--- LISTED ENTRIES Enclosed Below ---

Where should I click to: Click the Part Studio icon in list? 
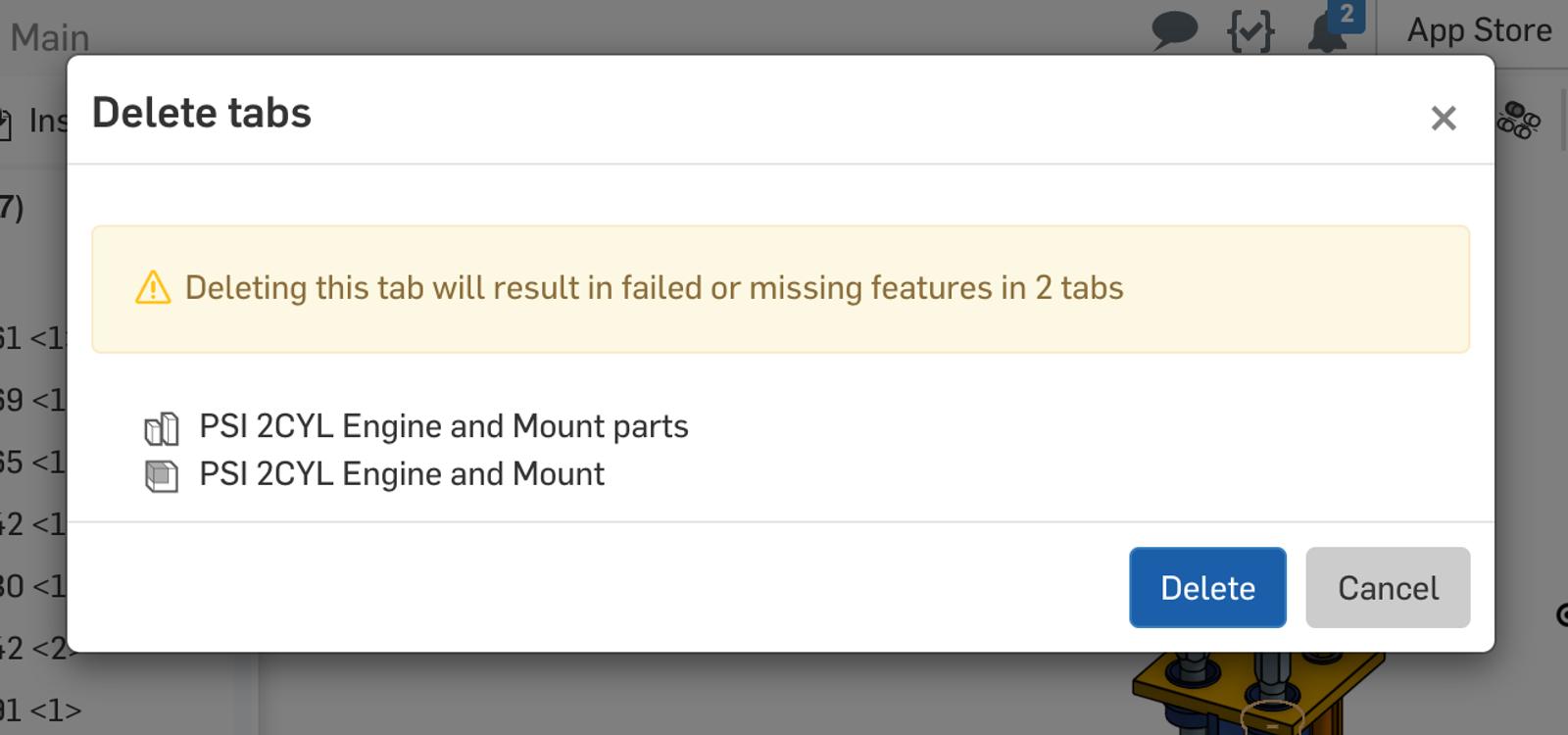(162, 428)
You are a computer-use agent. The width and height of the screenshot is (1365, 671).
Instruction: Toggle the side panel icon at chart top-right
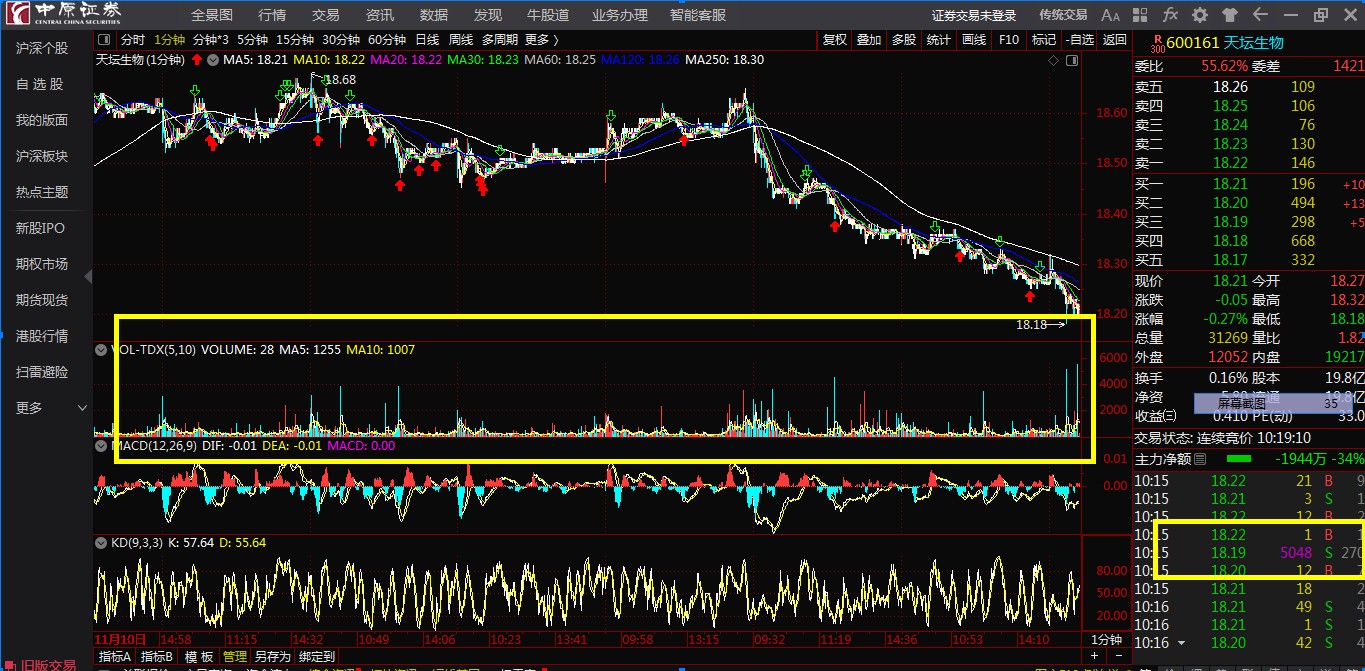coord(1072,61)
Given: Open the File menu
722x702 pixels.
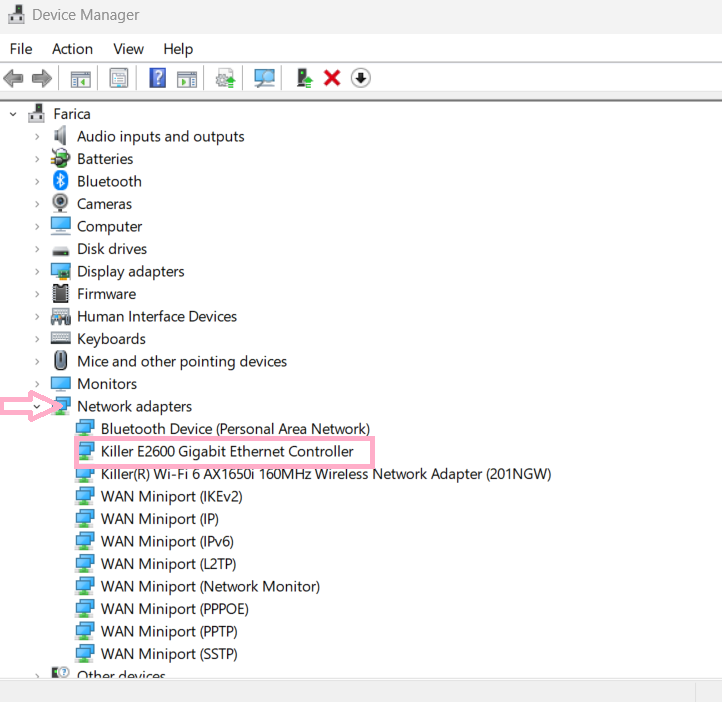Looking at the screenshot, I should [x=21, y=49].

--- End of Enclosed LISTED ENTRIES ---
--- LISTED ENTRIES Enclosed Below ---

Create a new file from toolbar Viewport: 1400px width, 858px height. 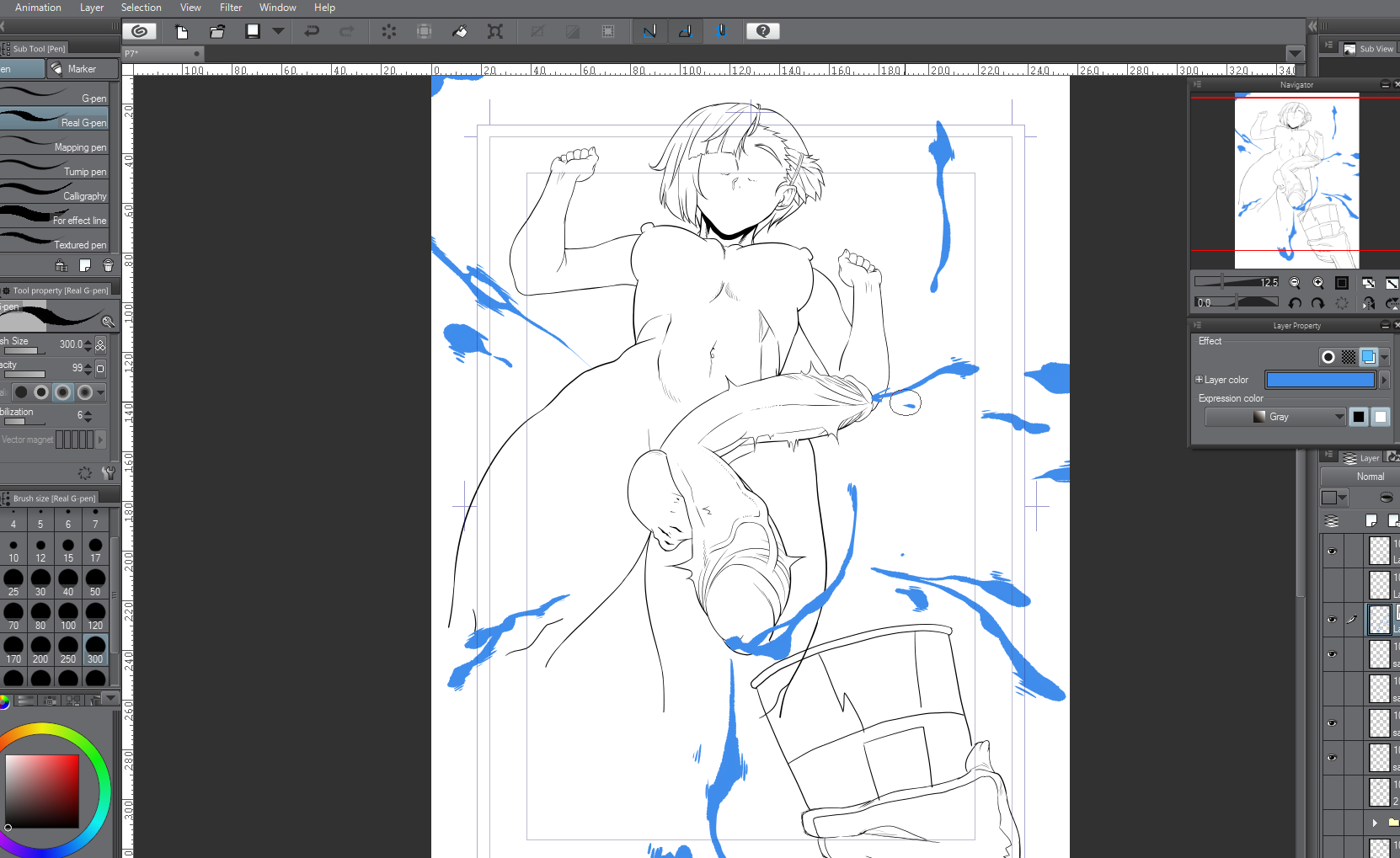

--- End of Enclosed LISTED ENTRIES ---
--- LISTED ENTRIES Enclosed Below ---

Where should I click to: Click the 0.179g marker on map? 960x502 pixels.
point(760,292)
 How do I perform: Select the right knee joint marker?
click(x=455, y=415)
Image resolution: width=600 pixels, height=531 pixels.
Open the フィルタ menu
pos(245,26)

--- End of Enclosed LISTED ENTRIES ---

REQUIRED ACTION: Among the entries above, find the line with "Where should I click to: Click the Part" and repeat exactly from there through the line with "Given: Open the File menu", leaving out the pictures.

EXERCISE SOLUTION:
Where should I click to: Click the Part Studio icon in list? 
(162, 428)
You are a computer-use agent. The width and height of the screenshot is (1365, 671).
Instruction: Toggle the side panel icon at chart top-right
coord(1072,61)
Given: Open the File menu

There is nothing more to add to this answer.